In that sense, it is an American Jewish holy place. Like other holy places, it exists not only in a physical sense, but with its own emotional and spiritual footprint as well.
This is hardly a eulogy for that camp. I am confident that the buildings will be restored, and come next summer, Camp Newman will continue to transform lives.
No — rather than a eulogy, let me take this opportunity to sing the praises of Jewish summer camps.
Because, if it were not for a Jewish summer camp, I would not be the rabbi, the Jew, and the person that I am today.
On a Sunday morning in January, 1969, my father drove my brother and me up to Great Barrington, Massachusetts to visit the Eisner Camp (one of the Reform movement’s camps) to see if we wanted to go there.
It had snowed the night before. We could not find the camp. We were about to ditch the entire mission and head back to Long Island.
Finally, my father stopped at a gas station to ask for directions. A gas station attendant pointed down the road. We followed his directions, and found the road. We had passed that road several times. It turned out that the freshly-fallen snow had obscured the sign that pointed towards the camp.
I have always believed that the anonymous gas station attendant was Elijah the prophet — sent by God to perform that one mitzvah on that snowy January morning.
The rest is history — my history and my family’s history. I attended Eisner, fell in love with Judaism, became active in the Reform youth movement, and went on to become a rabbi. My sons would ultimately go there and would work there. Many of my closest friends emerged from the Eisner experience.
Had it not been for Eisner, my Jewish life would have been very different — if it had existed at all. And I know that I speak for countless thousands of American Jews.
Please note: Jewish summer camps are not summer camps where the preponderance of campers is Jewish. (That would be true of most summer camps).
Jewish summer camps are camps with a mission to create and model Judaism. There is a wonderful foundation that supports the holy work that happens under the trees – Foundation for Jewish Camp.
What can Jewish summer camps do that almost nothing else in the American Jewish world can achieve?

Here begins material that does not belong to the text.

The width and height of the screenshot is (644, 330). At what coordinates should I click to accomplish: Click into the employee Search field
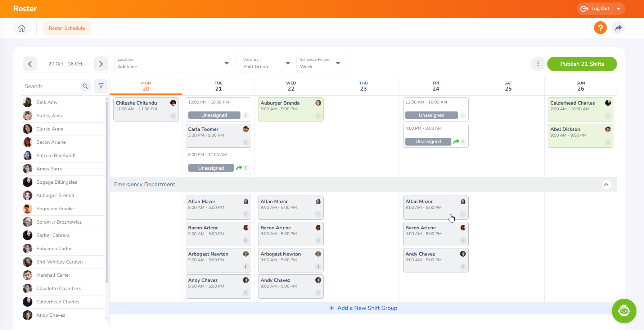pyautogui.click(x=50, y=86)
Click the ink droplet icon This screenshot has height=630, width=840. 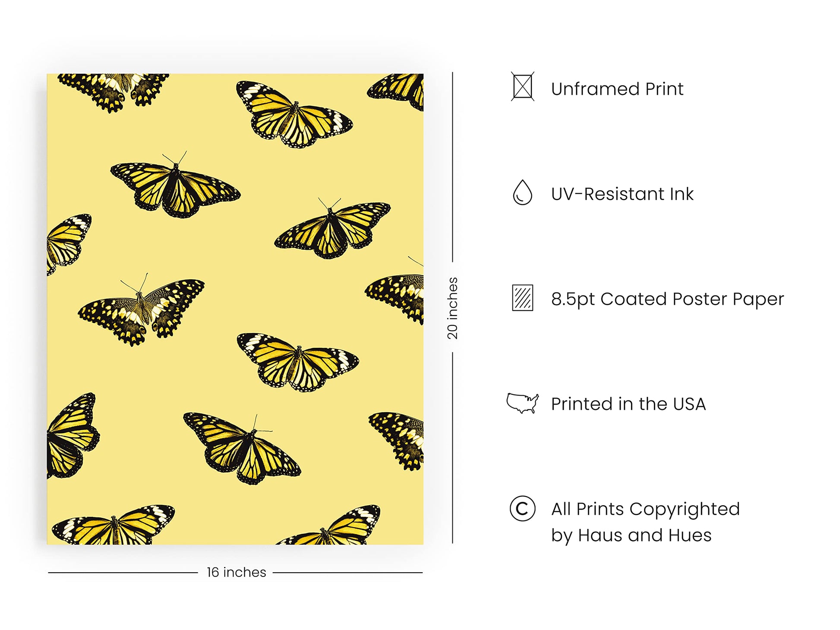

- Jewish summer camps create Jewish community. We talk a lot about sacred community in the Jewish world today. It is rare. Abraham Joshua Heschel famously said that the contemporary synagogue suffers from a severe cold. The Jewish summer camp is the antidote to the cold. It becomes the kehillah, the community of our dreams.
- Jewish summer camps provide a Jewish community. Ask Jewish kids, especially in the deep South, who grow up with almost no other Jewish kids. They thrive on Jewish summer camps. It provides them with what they so desperately miss the other ten months of the year.
- Jewish summer camps provide a 24/7 Jewish experience. Sadly, this happens nowhere else in American non-Orthodoxy. That’s because modern Jews have bifurcated their “Jewish” selves and their “secular” selves. You would have to travel to Israel (which is, of course, indispensable) to get that kind of 24/7 Jewish experience.
- Worship comes alive. Kids are engaged in camp services. Usually, they write them themselves. Those services have their own aesthetic sense (mostly musical, but a sense of informality) which has influenced American synagogue life.
- Jewish camps let kids to see rabbis, educators and cantors as real human beings. My life was profoundly influenced by (then) young rabbis, etc. who spent time at camp. They were my role models.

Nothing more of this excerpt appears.